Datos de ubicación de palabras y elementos
<<<<
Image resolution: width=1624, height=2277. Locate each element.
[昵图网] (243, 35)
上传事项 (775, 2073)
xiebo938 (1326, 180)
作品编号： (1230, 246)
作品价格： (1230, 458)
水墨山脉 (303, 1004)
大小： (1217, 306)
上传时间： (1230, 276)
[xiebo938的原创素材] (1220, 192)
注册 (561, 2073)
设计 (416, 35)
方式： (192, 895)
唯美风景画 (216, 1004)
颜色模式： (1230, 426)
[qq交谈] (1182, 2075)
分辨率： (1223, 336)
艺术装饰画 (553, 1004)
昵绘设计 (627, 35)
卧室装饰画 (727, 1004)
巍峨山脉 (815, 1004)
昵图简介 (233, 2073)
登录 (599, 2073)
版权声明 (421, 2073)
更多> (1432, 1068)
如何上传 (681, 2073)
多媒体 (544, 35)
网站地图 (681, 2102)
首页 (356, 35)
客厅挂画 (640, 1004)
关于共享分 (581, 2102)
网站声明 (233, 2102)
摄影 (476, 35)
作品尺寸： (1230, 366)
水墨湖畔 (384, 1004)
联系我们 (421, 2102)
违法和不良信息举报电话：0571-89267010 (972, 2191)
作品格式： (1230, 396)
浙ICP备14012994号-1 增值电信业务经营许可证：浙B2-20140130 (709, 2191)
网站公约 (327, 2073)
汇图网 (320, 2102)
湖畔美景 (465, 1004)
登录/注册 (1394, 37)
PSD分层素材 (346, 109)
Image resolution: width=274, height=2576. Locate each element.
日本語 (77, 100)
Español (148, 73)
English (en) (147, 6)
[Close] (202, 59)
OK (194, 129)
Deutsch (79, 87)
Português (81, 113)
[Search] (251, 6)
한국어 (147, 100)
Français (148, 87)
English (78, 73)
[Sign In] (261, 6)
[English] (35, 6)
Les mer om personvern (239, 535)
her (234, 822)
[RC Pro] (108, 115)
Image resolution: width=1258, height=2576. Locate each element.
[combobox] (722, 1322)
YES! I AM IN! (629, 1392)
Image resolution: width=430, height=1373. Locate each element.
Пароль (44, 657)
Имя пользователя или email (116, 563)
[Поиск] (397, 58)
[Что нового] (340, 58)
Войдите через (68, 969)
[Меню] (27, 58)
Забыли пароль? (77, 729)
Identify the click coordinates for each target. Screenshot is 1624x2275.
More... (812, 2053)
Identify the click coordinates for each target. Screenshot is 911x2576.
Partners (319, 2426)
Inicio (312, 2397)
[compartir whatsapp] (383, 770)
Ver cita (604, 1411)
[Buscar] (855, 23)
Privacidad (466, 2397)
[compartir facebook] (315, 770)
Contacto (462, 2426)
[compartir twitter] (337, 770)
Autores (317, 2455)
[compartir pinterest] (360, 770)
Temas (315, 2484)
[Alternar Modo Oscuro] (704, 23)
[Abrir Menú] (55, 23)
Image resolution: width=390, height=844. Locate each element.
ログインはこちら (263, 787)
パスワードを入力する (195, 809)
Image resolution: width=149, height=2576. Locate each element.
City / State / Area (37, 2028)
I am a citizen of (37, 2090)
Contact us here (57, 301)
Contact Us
>>>>
Qué hacer
Cambia "Image resolution" por "Screen size" en todos los registros y reprodúcelos sin modificar nada más.

Respuesta escrita
Screen size: width=1624, height=2277. Locate each element.
[昵图网] (243, 35)
上传事项 (775, 2073)
xiebo938 (1326, 180)
作品编号： (1230, 246)
作品价格： (1230, 458)
水墨山脉 (303, 1004)
大小： (1217, 306)
上传时间： (1230, 276)
[xiebo938的原创素材] (1220, 192)
注册 (561, 2073)
设计 (416, 35)
方式： (192, 895)
唯美风景画 (216, 1004)
颜色模式： (1230, 426)
[qq交谈] (1182, 2075)
分辨率： (1223, 336)
艺术装饰画 (553, 1004)
昵绘设计 (627, 35)
卧室装饰画 (727, 1004)
巍峨山脉 (815, 1004)
昵图简介 (233, 2073)
登录 (599, 2073)
版权声明 (421, 2073)
更多> (1432, 1068)
如何上传 (681, 2073)
多媒体 (544, 35)
网站地图 (681, 2102)
首页 (356, 35)
客厅挂画 (640, 1004)
关于共享分 (581, 2102)
网站声明 (233, 2102)
摄影 (476, 35)
作品尺寸： (1230, 366)
水墨湖畔 (384, 1004)
联系我们 (421, 2102)
违法和不良信息举报电话：0571-89267010 (972, 2191)
作品格式： (1230, 396)
浙ICP备14012994号-1 增值电信业务经营许可证：浙B2-20140130 (709, 2191)
网站公约 (327, 2073)
汇图网 (320, 2102)
湖畔美景 (465, 1004)
登录/注册 (1394, 37)
PSD分层素材 (346, 109)
Screen size: width=274, height=2576. Locate each element.
日本語 (77, 100)
Español (148, 73)
English (en) (147, 6)
[Close] (202, 59)
OK (194, 129)
Deutsch (79, 87)
Português (81, 113)
[Search] (251, 6)
한국어 (147, 100)
Français (148, 87)
English (78, 73)
[Sign In] (261, 6)
[English] (35, 6)
Les mer om personvern (239, 535)
her (234, 822)
[RC Pro] (108, 115)
Screen size: width=1258, height=2576. Locate each element.
[combobox] (722, 1322)
YES! I AM IN! (629, 1392)
Screen size: width=430, height=1373. Locate each element.
Пароль (44, 657)
Имя пользователя или email (116, 563)
[Поиск] (397, 58)
[Что нового] (340, 58)
Войдите через (68, 969)
[Меню] (27, 58)
Забыли пароль? (77, 729)
Identify the click coordinates for each target. Screenshot is 1624x2275.
More... (812, 2053)
Identify the click coordinates for each target. Screenshot is 911x2576.
Partners (319, 2426)
Inicio (312, 2397)
[compartir whatsapp] (383, 770)
Ver cita (604, 1411)
[Buscar] (855, 23)
Privacidad (466, 2397)
[compartir facebook] (315, 770)
Contacto (462, 2426)
[compartir twitter] (337, 770)
Autores (317, 2455)
[compartir pinterest] (360, 770)
Temas (315, 2484)
[Alternar Modo Oscuro] (704, 23)
[Abrir Menú] (55, 23)
Screen size: width=390, height=844. Locate each element.
ログインはこちら (263, 787)
パスワードを入力する (195, 809)
Screen size: width=149, height=2576. Locate each element.
City / State / Area (37, 2028)
I am a citizen of (37, 2090)
Contact us here (57, 301)
Contact Us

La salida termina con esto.